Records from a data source
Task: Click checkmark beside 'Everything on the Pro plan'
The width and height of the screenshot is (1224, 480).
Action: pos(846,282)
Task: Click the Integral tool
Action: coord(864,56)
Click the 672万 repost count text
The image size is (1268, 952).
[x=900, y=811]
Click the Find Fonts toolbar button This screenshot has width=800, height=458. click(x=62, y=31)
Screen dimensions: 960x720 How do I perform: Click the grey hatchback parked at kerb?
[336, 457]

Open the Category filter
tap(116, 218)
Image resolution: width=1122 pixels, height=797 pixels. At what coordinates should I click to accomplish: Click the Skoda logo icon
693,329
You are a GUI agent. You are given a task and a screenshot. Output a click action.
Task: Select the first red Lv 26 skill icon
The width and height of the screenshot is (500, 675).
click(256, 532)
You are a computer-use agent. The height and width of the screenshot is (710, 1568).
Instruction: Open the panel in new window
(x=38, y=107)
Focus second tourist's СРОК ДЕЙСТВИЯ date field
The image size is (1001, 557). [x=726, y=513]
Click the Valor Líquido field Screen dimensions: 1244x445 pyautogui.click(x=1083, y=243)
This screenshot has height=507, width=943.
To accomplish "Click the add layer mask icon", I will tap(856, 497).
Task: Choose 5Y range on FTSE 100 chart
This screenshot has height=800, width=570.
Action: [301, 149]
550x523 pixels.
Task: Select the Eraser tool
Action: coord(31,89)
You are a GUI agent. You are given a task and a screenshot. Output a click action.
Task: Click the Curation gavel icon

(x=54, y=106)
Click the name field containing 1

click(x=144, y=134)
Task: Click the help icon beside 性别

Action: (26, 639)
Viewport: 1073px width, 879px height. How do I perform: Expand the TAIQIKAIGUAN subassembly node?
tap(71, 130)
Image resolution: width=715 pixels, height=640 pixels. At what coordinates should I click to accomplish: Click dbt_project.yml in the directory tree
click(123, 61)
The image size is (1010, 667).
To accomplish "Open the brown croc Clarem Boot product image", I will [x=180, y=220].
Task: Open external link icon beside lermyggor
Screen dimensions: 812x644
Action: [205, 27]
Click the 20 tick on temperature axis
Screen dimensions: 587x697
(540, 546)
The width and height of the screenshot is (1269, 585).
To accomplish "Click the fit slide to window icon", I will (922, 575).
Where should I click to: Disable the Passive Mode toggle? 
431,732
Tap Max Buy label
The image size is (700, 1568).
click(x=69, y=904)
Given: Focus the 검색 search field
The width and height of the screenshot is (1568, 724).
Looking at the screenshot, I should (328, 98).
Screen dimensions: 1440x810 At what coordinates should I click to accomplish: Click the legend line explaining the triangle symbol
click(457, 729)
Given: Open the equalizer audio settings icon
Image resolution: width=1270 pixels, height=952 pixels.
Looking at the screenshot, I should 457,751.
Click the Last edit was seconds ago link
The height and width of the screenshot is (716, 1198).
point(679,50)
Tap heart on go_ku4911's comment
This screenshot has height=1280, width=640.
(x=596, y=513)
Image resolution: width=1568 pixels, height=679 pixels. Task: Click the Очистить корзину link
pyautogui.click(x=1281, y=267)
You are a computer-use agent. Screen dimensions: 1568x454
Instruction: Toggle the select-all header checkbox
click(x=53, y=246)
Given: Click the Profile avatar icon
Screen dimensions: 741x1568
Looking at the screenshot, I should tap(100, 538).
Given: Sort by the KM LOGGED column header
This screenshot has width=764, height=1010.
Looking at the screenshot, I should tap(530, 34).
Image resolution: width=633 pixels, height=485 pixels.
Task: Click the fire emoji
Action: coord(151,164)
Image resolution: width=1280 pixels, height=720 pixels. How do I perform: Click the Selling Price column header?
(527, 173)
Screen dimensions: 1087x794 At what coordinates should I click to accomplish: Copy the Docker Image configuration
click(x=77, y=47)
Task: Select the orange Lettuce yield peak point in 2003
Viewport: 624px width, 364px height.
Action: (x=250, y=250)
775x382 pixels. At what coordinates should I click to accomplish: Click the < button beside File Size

## The task
The response must hold only the lines above from the line with "Click the 20 tick on temperature axis" through the line with "Tap Max Buy label", each copied exactly, both ends kept.

## Answer space
Click the 20 tick on temperature axis
Screen dimensions: 587x697
(540, 546)
The width and height of the screenshot is (1269, 585).
To accomplish "Click the fit slide to window icon", I will (922, 575).
Where should I click to: Disable the Passive Mode toggle? 
431,732
Tap Max Buy label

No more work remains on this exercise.